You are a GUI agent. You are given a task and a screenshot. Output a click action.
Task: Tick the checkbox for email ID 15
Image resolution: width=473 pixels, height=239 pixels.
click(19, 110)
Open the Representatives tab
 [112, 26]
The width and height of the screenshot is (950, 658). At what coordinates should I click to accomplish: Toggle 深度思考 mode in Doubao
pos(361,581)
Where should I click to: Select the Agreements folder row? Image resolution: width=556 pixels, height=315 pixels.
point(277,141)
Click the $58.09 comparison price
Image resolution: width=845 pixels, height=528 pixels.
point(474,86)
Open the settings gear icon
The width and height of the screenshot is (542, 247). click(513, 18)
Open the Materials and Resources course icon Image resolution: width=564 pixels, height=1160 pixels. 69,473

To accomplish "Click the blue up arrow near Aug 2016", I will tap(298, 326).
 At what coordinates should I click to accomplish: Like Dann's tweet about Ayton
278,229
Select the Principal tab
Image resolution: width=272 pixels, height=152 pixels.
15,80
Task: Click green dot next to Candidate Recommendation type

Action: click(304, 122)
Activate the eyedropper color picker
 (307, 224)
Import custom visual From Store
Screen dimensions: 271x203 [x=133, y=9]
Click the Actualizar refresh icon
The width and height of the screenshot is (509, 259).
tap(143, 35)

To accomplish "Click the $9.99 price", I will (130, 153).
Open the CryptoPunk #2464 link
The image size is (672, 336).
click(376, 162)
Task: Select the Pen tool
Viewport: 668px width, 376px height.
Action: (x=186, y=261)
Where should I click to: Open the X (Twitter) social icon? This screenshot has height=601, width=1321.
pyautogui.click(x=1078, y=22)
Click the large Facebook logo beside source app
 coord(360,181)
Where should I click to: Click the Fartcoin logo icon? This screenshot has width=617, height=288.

### What you are asked to do
Print, exactly as written, the first line of the records above and each line after it until the line with "Task: Select the Pen tool", which is printed too.

### Response area
You are a GUI agent. You are given a task and a screenshot. Output a click action.
Task: Tick the checkbox for email ID 15
Image resolution: width=473 pixels, height=239 pixels.
click(19, 110)
Open the Representatives tab
 [112, 26]
The width and height of the screenshot is (950, 658). At what coordinates should I click to accomplish: Toggle 深度思考 mode in Doubao
pos(361,581)
Where should I click to: Select the Agreements folder row? Image resolution: width=556 pixels, height=315 pixels.
point(277,141)
Click the $58.09 comparison price
Image resolution: width=845 pixels, height=528 pixels.
point(474,86)
Open the settings gear icon
The width and height of the screenshot is (542, 247). click(513, 18)
Open the Materials and Resources course icon Image resolution: width=564 pixels, height=1160 pixels. 69,473

To accomplish "Click the blue up arrow near Aug 2016", I will tap(298, 326).
 At what coordinates should I click to accomplish: Like Dann's tweet about Ayton
278,229
Select the Principal tab
Image resolution: width=272 pixels, height=152 pixels.
15,80
Task: Click green dot next to Candidate Recommendation type

Action: click(304, 122)
Activate the eyedropper color picker
 (307, 224)
Import custom visual From Store
Screen dimensions: 271x203 [x=133, y=9]
Click the Actualizar refresh icon
The width and height of the screenshot is (509, 259).
tap(143, 35)

To accomplish "Click the $9.99 price", I will (130, 153).
Open the CryptoPunk #2464 link
The image size is (672, 336).
click(376, 162)
Task: Select the Pen tool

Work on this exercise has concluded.